■ **Arbeitsaufträge**:
a) Fasse den Absatz im Auszug, der mit „Eine Mehrheit der Bevölkerung“ beginnt, als kurze Stichpunktliste zusammen und behalte dabei seine wichtigsten Fakten bei.
b) Tausche in den Einträgen „gray“ gegen „blue“ aus, beginnend bei der Zeile mit „This screenshot has“ und endend bei der Zeile mit „coord(959,500)“. Gib nur diese Zeilen wieder und lass die Bilder weg.

■ **Auszug**:
Headline: Bürgerbeteiligung in der Energiewende: Forscher von KWI und IASS legen Empfehlungen vor

Projekt Demoenergie

Bürgerbeteiligung bei der Energiewende ist das Thema des Projektes Demoenergie. © IASS/KWI/Sabine Söder, CoCreative Flow
Bürgerbeteiligung bei der Energiewende ist das Thema des Projektes Demoenergie. © IASS/KWI/Sabine Söder, CoCreative Flow

Eine Mehrheit der Bevölkerung stimmt der Energiewende prinzipiell zu. Dennoch stoßen Projekte wie der Bau von Windrädern oder Stromtrassen häufig auf Ablehnung unter Anwohnern, Bürgerinitiativen, Kommunen und Vertretern auf Länderebene. Zur Akzeptanz von Infrastrukturprojekten können Verfahren der Bürgerbeteiligung beitragen. Was sind die Bedingungen für gelungene Beteiligung? Dieser übergreifenden Frage sind Wissenschaftler des IASS und des Kulturwissenschaftlichen Instituts in Essen (KWI) seit 2011 in ihrem Projekt Demoenergie nachgegangen. Zum Abschluss des durch das Bundesministerium für Bildung und Forschung geförderten Verbundvorhabens stellten die beteiligten Wissenschaftler am 15. und 16. Februar am IASS ihre Forschungsergebnisse vor und diskutierten sie mit Vertretern von Landesministerien und Behörden, Unternehmen und aus der Zivilgesellschaft, mit Prozessgestaltern und Moderatoren sowie Wissenschaftlern verschiedener Disziplinen.

Bürgerbeteiligung bei der Energiewende ist das Thema des Projektes Demoenergie. © IASS/KWI/Sabine Söder, CoCreative Flow
Bürgerbeteiligung bei der Energiewende ist das Thema des Projektes Demoenergie. © IASS/KWI/Sabine Söder, CoCreative Flow

An der Energiewende kann sich die Demokratie bewähren

„Die Energiewende ist einer der wichtigsten Partizipationsprozesse der Gegenwart. Eine besondere Herausforderung ist dabei, dass Entscheidungsträger einerseits eng planungsbezogen Akzeptanz, zum Beispiel für den Netzausbau, durch Beteiligung erzeugen wollen, andererseits aber die Bürger viele Dinge auf dem Herzen haben und auch diskutieren wollen, die die Energiewende als Ganzes betreffen. Wie dieser Spagat gelingen kann, war bislang kaum erforscht“, erläuterte Patrizia Nanz, Leiterin des Schwerpunktes „PartizipationsKultur“ am KWI und designierte IASS-Direktorin. Gemeinsam mit KWI-Direktor Claus Leggewie und IASS-Gründungsdirektor Klaus Töpfer hatte sie die Idee für Demoenergie entwickelt.

■ **Material**:

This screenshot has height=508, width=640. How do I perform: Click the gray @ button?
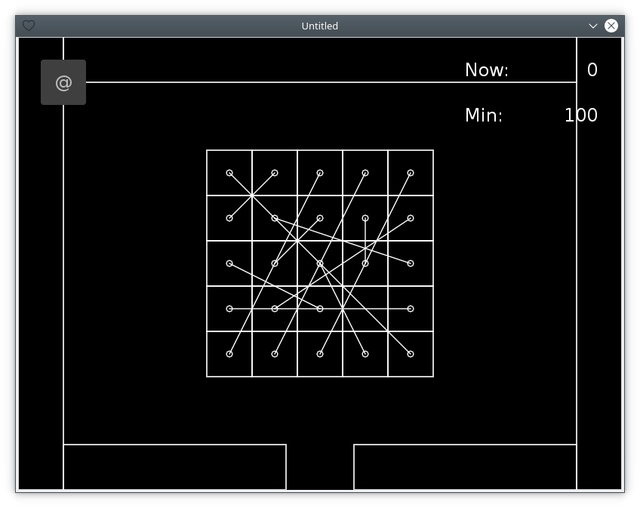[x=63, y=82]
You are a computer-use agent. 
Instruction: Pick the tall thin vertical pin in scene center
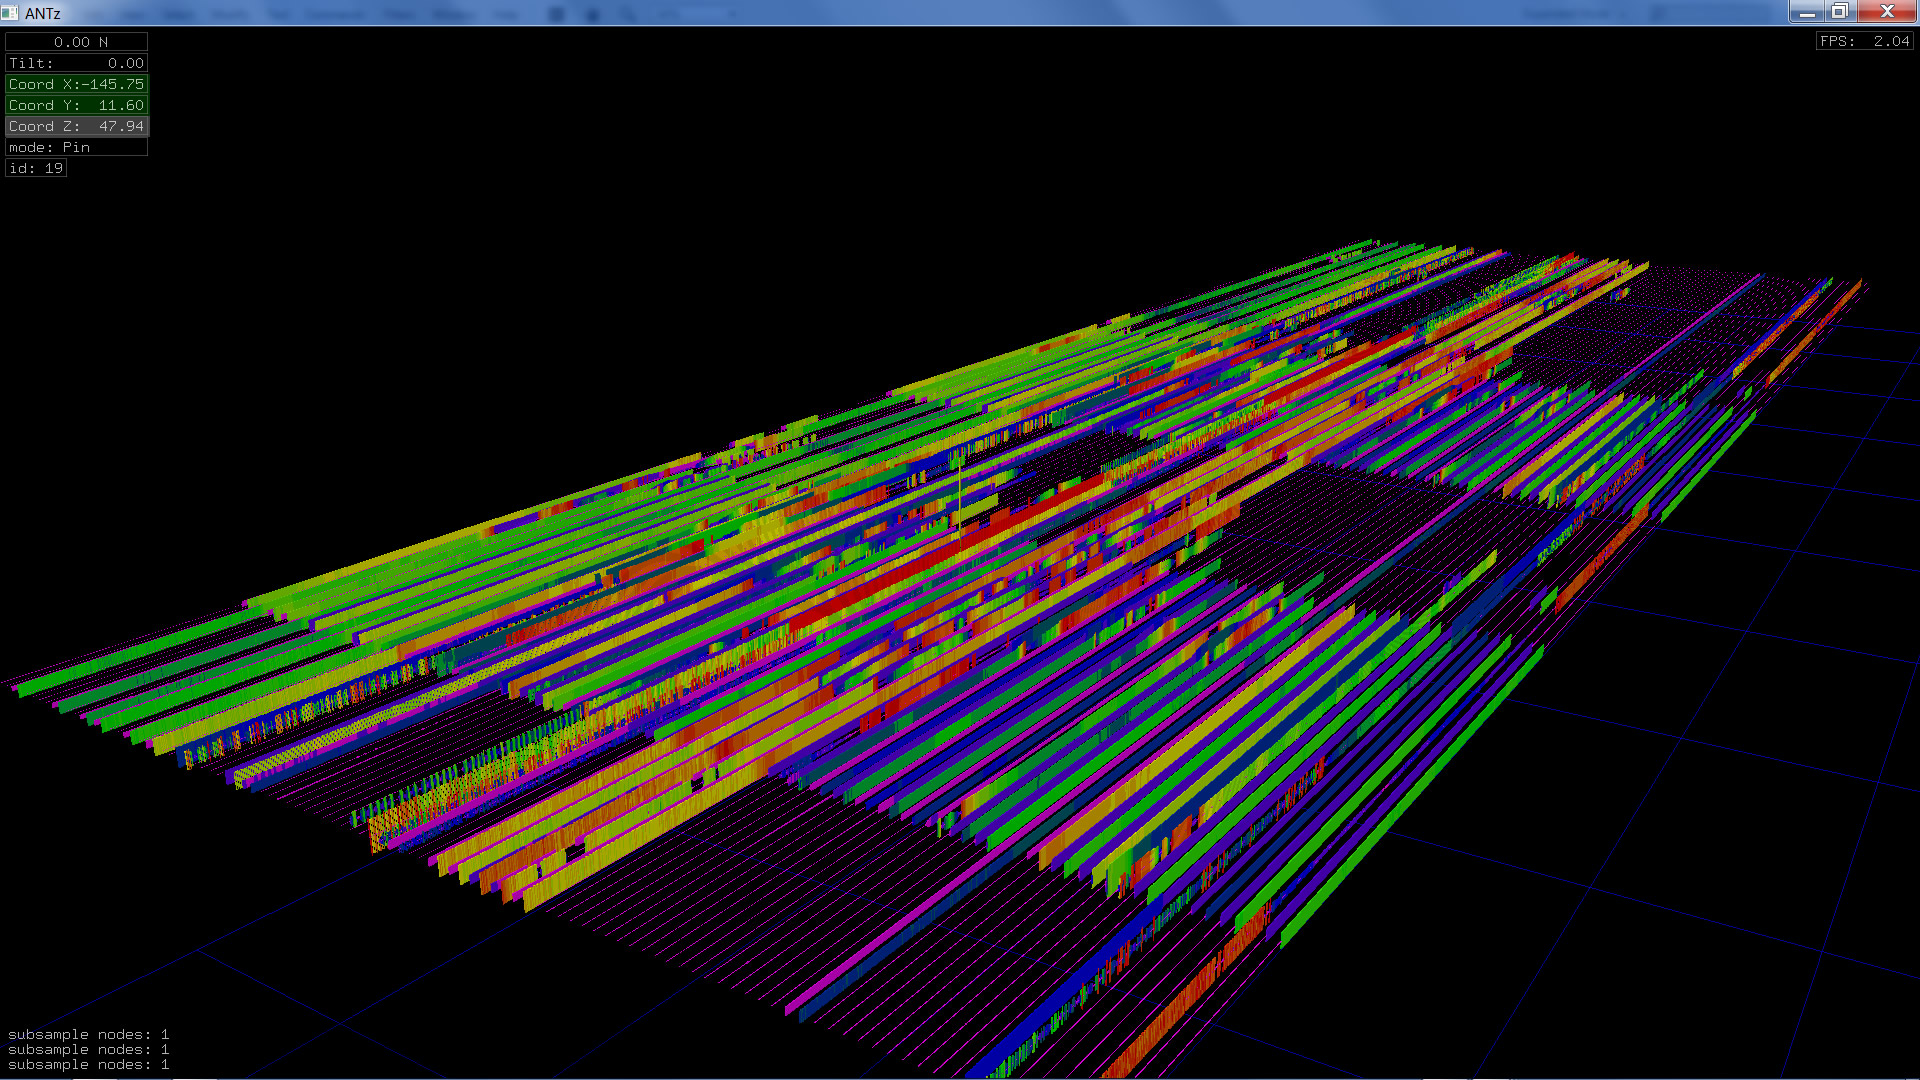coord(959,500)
--
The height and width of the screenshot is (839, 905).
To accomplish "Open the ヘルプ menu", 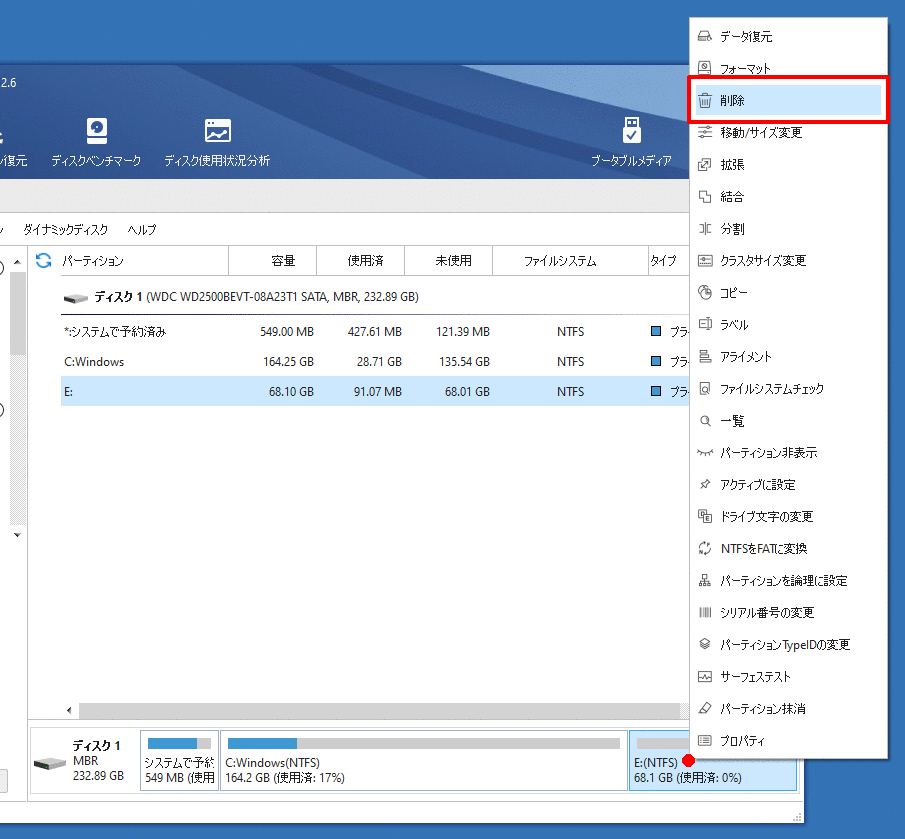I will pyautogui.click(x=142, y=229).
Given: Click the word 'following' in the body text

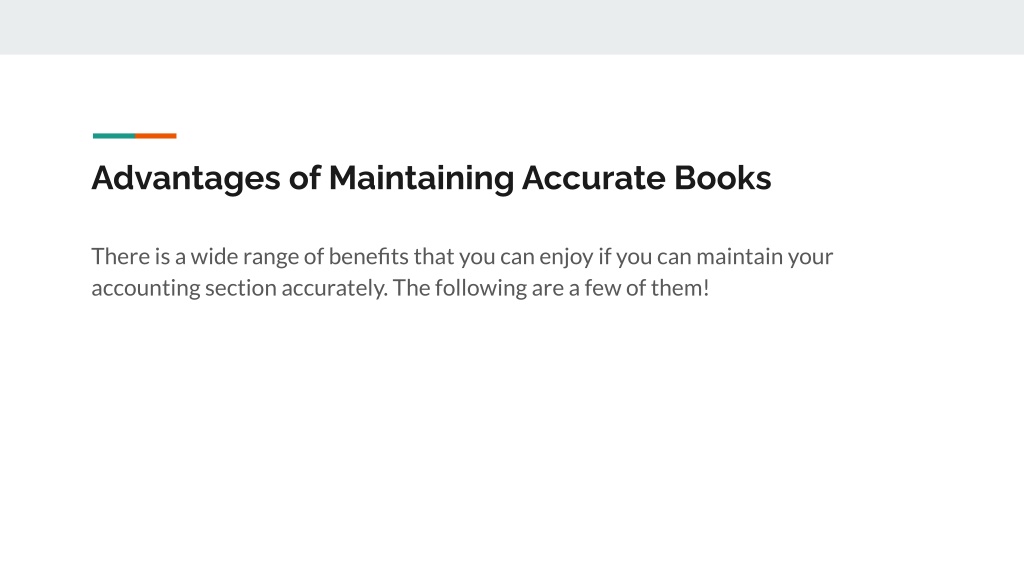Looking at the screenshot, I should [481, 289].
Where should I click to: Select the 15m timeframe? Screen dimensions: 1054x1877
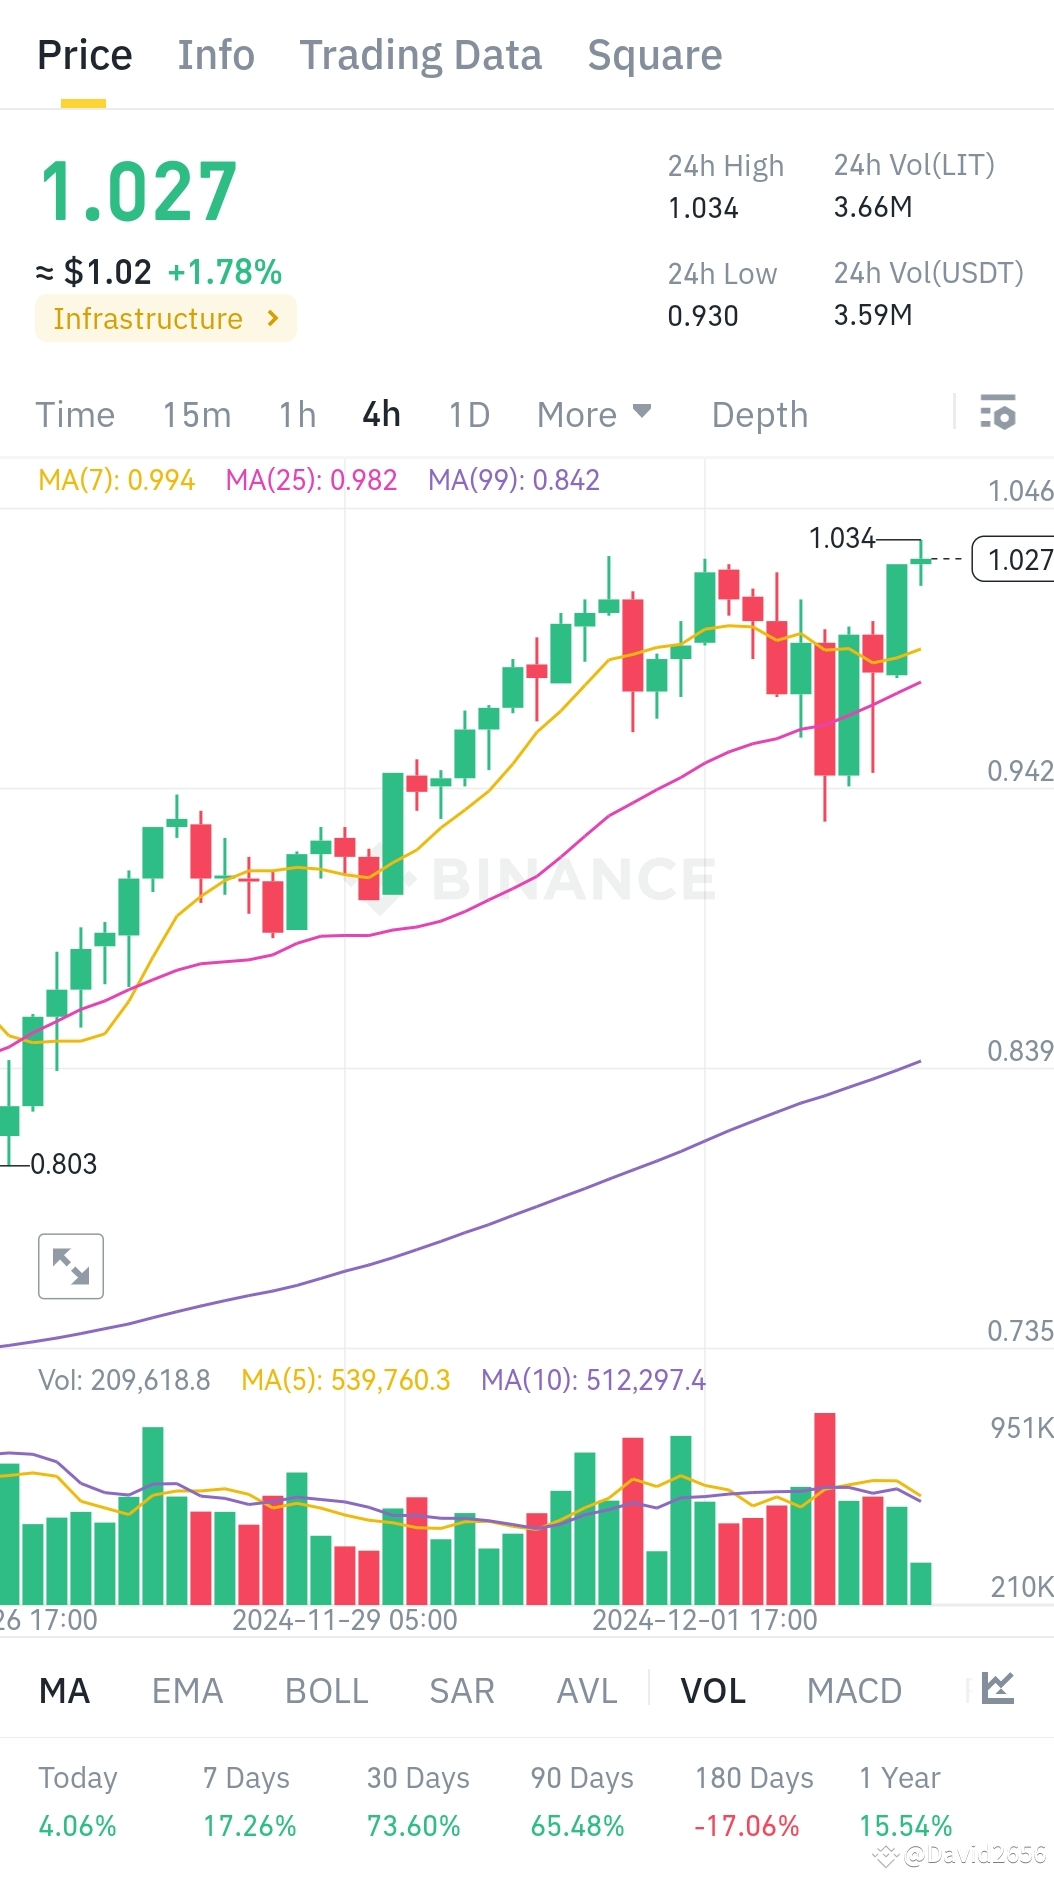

■ **Lösungen**:
a)
- Die Mehrheit der Bevölkerung befürwortet die Energiewende grundsätzlich.
- Projekte wie Windräder oder Stromtrassen stoßen dennoch oft auf Ablehnung bei Anwohnern, Bürgerinitiativen, Kommunen und Vertretern auf Länderebene.
- Bürgerbeteiligung kann zur Akzeptanz von Infrastrukturprojekten beitragen.
- Seit 2011 untersuchten Wissenschaftler des IASS und des KWI in Essen im Projekt Demoenergie, unter welchen Bedingungen Beteiligung gelingt.
- Das Verbundvorhaben wurde vom Bundesministerium für Bildung und Forschung gefördert.
- Zum Abschluss präsentierten die Wissenschaftler am 15. und 16. Februar am IASS ihre Ergebnisse. Sie diskutierten sie mit Vertretern von Landesministerien, Behörden, Unternehmen und Zivilgesellschaft, mit Prozessgestaltern und Moderatoren sowie mit Wissenschaftlern verschiedener Disziplinen.

b)
This screenshot has height=508, width=640. How do I perform: Click the blue @ button?
[x=63, y=82]
You are a computer-use agent. 
Instruction: Pick the tall thin vertical pin in scene center
coord(959,500)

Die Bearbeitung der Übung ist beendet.